Pasca Gencatan Senjata, Hamas Kembali Kuasai Sebagian Besar Wilayah Gaza

SALAM-ONLINE.COM: Diserang dan dilukai, tetapi tak tergoyahkan, pasukan Hamas kembali berpatroli di jalan-jalan Gaza segera setelah gencatan senjata dengan penjajah “Israel” berlaku.

Ini merupakan peringatan bagi geng-geng yang terkait dengan Zionis “Israel” dan para kolaboratornya, sekaligus pernyataan tentang siapa yang masih memerintah wilayah kantong Palestina yang dilanda perang tersebut.

Rencana 20 poin proposal gencatan senjata dari Presiden AS Donald Trump untuk Gaza membayangkan masa depan di mana Hamas tidak memainkan peran militer maupun politik.

Namun, para analis berpendapat bahwa realitas kompleks di lapangan—dan tidak adanya alternatif politik yang layak—menimbulkan keraguan serius tentang seberapa mungkin AS dan penjajah itu mampu meminggirkan Hamas.

“Hamas tidak kalah,” kata Azzam Tamimi, seorang akademisi dan penulis dua buku tentang Hamas, kepada Middle East Eye, Sabtu (18/10/2025).

“Pada akhirnya, ‘Israel’ terpaksa menandatangani kesepakatan dengan Hamas,” terangnya. Sebuah kesepakatan yang mengakhiri aksi genosida selama dua tahun, membuka jalan bagi bantuan kemanusiaan di Gaza, penarikan pasukan penjajah secara bertahap, dan pertukaran tahanan.
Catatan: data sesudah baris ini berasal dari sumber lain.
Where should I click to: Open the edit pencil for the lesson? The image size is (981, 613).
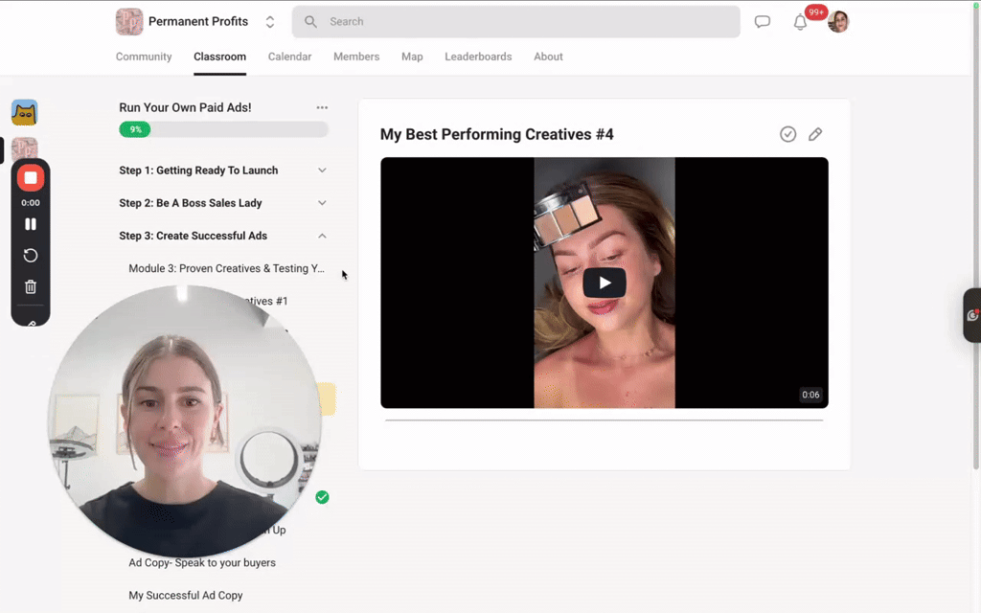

“(Perdana Menteri penjajah) Benjamin Netanyahu gagal mencapai salah satu tujuan utamanya untuk menghancurkan perlawanan (Hamas), apalagi tujuan-tujuan lainnya,” tambah Tamimi.

“Jadi bagaimana mereka bisa berharap Hamas menghilang? Hamas tidak kalah. Jika tidak menang, berarti tidak kalah.”

Setelah dua tahun serangan (genosida) dan pengepungan (blokade) tanpa henti, Hamas akan merasakan kemenangan awal: mereka teguh dalam melawan agresi “Israel”, dan akhirnya bernegosiasi langsung dengan AS untuk mengakhiri perang (genosida).

Semua mata kini tertuju pada bagaimana kelompok tersebut akan menyalurkan rasa kemenangan itu, dari konsolidasi jangka pendek hingga strategi jangka panjang.

Kontrol Keamanan

Segera dengan diberlakukannya gencatan senjata, Hamas berupaya untuk menegaskan kembali kontrol keamanan atas wilayah-wilayah Gaza setelah militer “Israel'” ditarik dari wilayah tersebut.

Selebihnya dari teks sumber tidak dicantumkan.